Using this technique, we are able to obtain much greater resolution than a normal exposure would yield. This method is used to analyze closely-spaced objects, such as those in a binary system or microlensing field.
- Phase Correlation
When lucky imaging is used on localized objects (e.g. stars), it is not inaccurate to treat the field as a point source represented by the brightest pixel in the field. In this case, stacking the images is a simple matter of stacking the brightest pixels.

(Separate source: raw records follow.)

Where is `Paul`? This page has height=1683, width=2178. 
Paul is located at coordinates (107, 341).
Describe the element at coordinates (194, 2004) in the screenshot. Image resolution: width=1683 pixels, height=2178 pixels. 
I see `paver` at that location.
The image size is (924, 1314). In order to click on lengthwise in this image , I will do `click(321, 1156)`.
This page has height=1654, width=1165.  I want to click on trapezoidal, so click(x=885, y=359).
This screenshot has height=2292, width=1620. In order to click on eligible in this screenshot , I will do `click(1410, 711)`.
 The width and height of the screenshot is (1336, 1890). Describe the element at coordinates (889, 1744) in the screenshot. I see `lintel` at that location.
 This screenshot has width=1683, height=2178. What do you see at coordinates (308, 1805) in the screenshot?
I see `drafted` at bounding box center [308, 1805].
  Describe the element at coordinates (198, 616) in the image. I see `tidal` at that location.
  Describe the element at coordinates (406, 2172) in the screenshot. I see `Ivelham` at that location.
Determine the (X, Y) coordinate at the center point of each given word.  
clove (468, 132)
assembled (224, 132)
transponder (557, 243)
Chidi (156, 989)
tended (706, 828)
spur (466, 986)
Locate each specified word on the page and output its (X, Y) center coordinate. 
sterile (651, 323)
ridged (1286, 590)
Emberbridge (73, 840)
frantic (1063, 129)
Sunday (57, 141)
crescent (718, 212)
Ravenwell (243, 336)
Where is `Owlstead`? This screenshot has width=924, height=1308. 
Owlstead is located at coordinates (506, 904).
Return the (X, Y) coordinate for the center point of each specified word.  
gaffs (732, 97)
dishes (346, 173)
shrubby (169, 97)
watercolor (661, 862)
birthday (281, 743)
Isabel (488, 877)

However, this model begins to fail when used on more diffuse or distended objects such as fields with nebulae and other emissions. In these cases, the brightest pixel from image to image is not as fixed. Instead, it is more effective to convert the images to frequency-space (using Fourier transforms) and match the points of greatest correlation. Simply put, the phase correlation method (PCM) looks for repeating patterns between two images.
Provided by Fredrik Orderud in the Wikimedia Commons
- Wavelet Sharpness Assessor
The relative sharpness of an image is a very important quality for both assessing the success of image processing and comparing one image to another. This is especially important when defining the "best" images for lucky imaging. Because the Strehl ratio concerns the point spread function (psf) of a source, it naturally cannot describe a distended source well. Hence, a different method is necessary to compare image quality.
By performing a Wavelet transform on an image, the edges are enhanced and can be assessed by examining so-called Lipschitz exponents1. These exponents are a measure of the change in Wavelet transform modulus at a given point in relation to a change in dilation scale of the transform. Sharper images have lesser exponents in relation to less sharp images.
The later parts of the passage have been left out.